» **What is required**
How many lines of the listing below contain the string "Instruction", matching case exactly? Reply with the number only.

** start Data for this exercise **

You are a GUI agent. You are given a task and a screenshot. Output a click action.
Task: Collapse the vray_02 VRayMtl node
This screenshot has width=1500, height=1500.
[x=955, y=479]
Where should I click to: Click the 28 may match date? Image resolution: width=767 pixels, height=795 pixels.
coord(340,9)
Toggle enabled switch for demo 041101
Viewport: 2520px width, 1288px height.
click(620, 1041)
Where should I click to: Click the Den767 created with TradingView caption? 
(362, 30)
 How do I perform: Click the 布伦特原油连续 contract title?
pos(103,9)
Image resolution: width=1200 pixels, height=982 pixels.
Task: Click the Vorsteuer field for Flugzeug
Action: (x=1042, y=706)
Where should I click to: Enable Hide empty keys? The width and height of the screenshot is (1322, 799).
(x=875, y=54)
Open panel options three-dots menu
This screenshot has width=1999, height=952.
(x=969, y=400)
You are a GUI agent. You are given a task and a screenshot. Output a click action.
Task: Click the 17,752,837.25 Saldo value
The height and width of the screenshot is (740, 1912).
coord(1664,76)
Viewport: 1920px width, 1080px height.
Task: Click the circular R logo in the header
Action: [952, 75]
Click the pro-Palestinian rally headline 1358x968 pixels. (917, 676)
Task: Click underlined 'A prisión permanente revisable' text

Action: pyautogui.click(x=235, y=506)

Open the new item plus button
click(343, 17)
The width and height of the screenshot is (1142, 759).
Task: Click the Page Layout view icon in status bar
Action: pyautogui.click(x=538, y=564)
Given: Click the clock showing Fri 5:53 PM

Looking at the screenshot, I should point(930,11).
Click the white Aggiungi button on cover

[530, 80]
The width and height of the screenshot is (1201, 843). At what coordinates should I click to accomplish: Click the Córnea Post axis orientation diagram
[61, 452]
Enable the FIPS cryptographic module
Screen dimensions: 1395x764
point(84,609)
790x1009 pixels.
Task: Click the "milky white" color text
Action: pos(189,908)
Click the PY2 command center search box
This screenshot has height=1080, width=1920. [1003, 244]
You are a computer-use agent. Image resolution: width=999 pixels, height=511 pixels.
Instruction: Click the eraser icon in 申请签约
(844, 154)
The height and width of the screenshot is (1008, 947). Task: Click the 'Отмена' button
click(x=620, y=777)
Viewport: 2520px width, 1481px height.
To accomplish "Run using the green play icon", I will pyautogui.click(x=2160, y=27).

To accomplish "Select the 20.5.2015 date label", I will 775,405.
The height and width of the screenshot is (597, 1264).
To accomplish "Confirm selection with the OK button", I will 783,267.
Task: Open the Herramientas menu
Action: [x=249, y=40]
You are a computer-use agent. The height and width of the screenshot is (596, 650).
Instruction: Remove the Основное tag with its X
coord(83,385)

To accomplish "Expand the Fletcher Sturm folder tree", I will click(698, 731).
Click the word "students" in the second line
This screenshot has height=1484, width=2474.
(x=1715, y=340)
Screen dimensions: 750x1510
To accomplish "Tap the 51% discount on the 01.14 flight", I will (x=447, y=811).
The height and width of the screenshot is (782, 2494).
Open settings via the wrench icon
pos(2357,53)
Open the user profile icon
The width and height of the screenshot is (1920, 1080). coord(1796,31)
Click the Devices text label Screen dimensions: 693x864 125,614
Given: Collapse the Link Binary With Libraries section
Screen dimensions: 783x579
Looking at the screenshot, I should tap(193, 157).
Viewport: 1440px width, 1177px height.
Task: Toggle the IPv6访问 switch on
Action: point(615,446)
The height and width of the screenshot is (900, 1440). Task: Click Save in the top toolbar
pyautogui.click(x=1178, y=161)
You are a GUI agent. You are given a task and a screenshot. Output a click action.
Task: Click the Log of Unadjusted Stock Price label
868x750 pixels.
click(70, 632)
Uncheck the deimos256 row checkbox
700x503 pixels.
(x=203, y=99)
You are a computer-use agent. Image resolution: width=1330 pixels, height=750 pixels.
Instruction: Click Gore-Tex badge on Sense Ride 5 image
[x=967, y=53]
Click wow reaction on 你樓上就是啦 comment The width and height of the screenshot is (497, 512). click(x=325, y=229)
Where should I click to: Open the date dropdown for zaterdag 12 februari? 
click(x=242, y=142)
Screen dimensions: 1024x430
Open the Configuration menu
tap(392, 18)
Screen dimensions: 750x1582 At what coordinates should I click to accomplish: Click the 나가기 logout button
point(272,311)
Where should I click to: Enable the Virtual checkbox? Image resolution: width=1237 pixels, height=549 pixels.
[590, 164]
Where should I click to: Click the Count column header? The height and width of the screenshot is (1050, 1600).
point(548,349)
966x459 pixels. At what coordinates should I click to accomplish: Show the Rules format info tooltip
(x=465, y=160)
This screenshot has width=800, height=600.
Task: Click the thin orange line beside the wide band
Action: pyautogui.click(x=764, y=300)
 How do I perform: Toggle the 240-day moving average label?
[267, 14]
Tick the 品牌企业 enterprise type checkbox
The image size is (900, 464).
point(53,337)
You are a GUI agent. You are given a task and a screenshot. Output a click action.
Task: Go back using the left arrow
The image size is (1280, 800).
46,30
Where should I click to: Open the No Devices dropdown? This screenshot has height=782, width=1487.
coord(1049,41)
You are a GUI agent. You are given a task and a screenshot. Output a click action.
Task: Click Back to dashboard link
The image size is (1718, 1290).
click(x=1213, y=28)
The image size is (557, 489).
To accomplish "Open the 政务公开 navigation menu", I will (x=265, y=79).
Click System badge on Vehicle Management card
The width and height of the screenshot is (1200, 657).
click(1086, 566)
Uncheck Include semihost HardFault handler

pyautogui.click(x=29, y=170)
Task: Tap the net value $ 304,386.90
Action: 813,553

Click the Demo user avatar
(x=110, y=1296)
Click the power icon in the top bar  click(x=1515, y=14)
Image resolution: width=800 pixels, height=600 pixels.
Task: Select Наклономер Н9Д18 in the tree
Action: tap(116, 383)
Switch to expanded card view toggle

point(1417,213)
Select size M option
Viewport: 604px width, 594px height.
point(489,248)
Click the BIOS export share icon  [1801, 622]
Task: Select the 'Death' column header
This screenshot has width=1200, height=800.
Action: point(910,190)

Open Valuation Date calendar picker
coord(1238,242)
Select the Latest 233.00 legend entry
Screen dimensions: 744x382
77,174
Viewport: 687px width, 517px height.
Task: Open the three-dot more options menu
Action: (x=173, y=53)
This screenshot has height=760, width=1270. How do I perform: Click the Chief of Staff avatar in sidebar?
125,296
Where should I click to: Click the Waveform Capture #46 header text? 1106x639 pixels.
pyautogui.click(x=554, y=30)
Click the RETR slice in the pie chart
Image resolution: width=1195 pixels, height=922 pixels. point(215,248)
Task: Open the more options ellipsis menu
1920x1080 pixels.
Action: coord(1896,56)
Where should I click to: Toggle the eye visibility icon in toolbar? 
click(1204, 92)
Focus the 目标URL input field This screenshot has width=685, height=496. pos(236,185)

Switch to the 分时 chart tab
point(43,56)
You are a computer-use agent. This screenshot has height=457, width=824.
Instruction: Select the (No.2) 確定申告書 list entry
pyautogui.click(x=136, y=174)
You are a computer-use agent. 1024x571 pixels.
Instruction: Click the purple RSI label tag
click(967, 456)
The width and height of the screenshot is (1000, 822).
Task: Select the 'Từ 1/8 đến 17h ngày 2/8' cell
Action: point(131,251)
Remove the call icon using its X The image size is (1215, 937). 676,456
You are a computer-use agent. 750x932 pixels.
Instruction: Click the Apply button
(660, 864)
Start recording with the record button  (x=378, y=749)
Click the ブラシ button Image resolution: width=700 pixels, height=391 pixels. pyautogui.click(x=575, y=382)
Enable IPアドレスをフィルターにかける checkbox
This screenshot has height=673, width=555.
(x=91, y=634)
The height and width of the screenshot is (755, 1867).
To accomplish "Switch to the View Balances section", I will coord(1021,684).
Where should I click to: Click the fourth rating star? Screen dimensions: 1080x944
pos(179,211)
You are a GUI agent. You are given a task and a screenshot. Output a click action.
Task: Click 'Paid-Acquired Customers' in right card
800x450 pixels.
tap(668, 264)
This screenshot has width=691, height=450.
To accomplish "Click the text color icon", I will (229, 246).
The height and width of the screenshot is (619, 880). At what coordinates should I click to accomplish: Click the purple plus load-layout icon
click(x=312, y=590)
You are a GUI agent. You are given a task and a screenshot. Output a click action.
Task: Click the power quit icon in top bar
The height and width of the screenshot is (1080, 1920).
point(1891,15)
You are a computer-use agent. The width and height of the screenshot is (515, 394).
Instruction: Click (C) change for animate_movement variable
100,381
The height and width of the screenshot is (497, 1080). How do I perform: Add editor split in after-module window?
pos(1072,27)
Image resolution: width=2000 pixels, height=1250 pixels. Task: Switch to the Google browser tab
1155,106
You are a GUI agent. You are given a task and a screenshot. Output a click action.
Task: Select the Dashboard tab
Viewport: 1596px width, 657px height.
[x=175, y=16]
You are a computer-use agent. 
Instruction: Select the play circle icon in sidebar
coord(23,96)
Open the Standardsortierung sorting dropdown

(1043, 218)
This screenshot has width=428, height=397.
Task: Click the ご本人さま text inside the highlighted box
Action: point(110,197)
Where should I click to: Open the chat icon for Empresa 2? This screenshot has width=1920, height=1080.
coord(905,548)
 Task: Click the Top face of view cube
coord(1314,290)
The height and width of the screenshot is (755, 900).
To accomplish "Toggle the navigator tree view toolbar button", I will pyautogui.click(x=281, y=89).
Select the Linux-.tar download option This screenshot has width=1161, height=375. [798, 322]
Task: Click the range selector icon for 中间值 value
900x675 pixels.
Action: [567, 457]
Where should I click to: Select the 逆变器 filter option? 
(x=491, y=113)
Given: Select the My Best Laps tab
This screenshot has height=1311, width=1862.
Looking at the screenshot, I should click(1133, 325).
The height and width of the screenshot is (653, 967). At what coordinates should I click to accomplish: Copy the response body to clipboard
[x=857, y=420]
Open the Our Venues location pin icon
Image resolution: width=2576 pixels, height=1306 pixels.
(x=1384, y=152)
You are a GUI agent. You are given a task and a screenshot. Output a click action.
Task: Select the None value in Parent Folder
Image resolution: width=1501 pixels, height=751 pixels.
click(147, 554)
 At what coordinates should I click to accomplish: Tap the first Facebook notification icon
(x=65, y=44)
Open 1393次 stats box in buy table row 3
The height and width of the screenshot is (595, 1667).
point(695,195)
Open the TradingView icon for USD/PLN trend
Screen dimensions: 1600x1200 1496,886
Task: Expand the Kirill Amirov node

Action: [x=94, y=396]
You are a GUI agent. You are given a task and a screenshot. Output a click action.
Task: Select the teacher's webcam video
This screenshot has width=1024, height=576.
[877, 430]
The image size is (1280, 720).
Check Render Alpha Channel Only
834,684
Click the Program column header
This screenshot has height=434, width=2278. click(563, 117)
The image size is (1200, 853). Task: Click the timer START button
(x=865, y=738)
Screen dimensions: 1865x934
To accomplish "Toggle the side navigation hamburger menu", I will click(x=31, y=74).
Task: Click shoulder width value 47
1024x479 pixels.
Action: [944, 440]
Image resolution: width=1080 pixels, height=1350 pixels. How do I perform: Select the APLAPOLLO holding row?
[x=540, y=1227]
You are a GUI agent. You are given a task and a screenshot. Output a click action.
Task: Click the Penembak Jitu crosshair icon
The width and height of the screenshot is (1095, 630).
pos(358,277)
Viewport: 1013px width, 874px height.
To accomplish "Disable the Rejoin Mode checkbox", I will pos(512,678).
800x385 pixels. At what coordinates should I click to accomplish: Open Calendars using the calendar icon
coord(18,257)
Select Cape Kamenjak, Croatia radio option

** end Data for this exercise **

» **Written solution**
8